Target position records
====

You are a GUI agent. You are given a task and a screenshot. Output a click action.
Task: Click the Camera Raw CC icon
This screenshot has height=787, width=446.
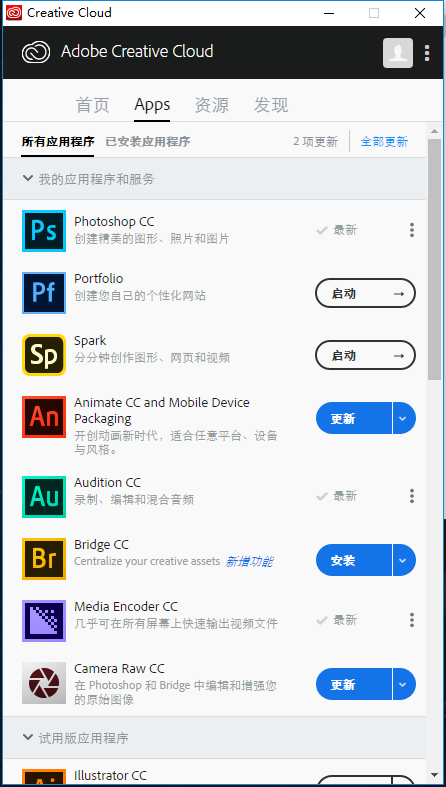tap(44, 683)
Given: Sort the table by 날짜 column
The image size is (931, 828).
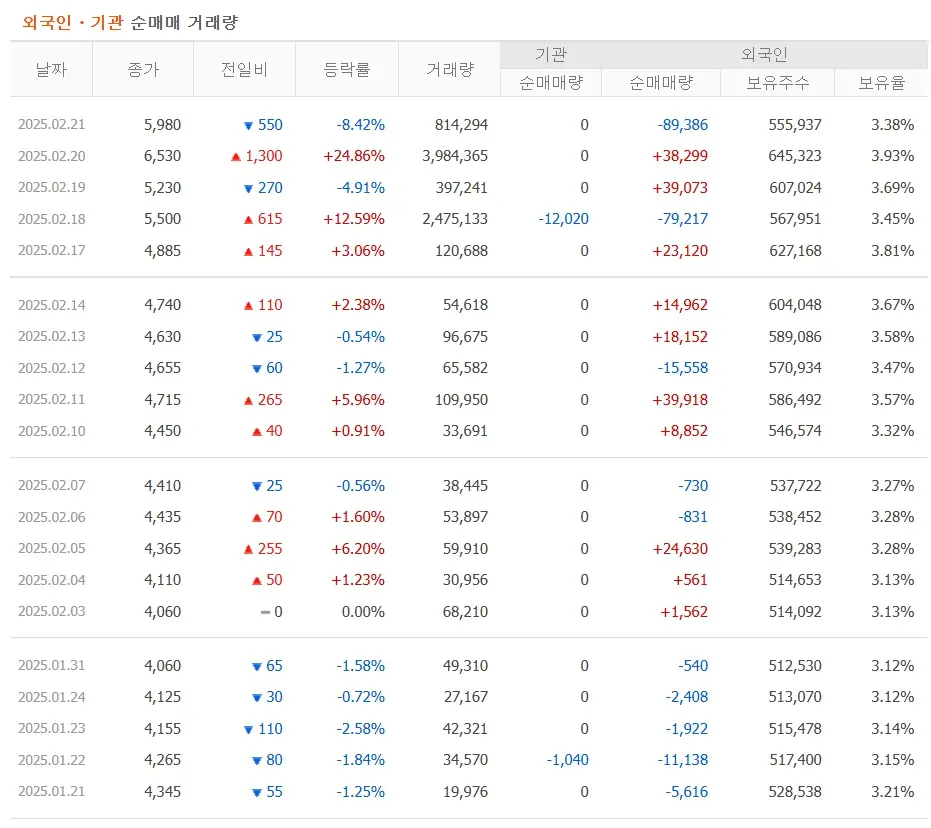Looking at the screenshot, I should (x=51, y=68).
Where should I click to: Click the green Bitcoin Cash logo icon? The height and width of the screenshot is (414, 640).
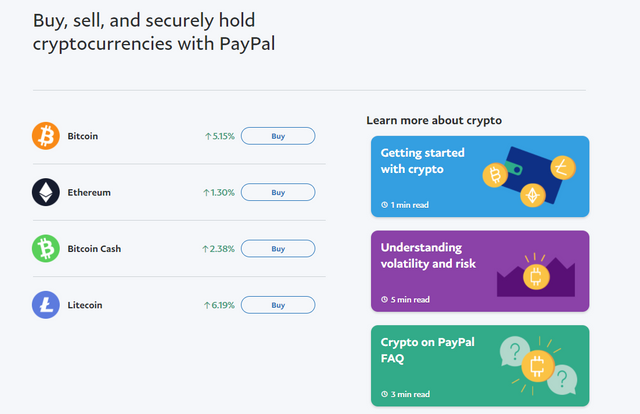tap(46, 249)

====

*Objective*:
Copy out all of the lines above word for word, but leave the pictures out.

*Exercise output*:
You are a GUI agent. You are given a task and a screenshot. Output a click action.
Task: Click the Camera Raw CC icon
This screenshot has height=787, width=446.
tap(44, 683)
Given: Sort the table by 날짜 column
The image size is (931, 828).
Looking at the screenshot, I should (x=51, y=68).
Where should I click to: Click the green Bitcoin Cash logo icon? The height and width of the screenshot is (414, 640).
tap(46, 249)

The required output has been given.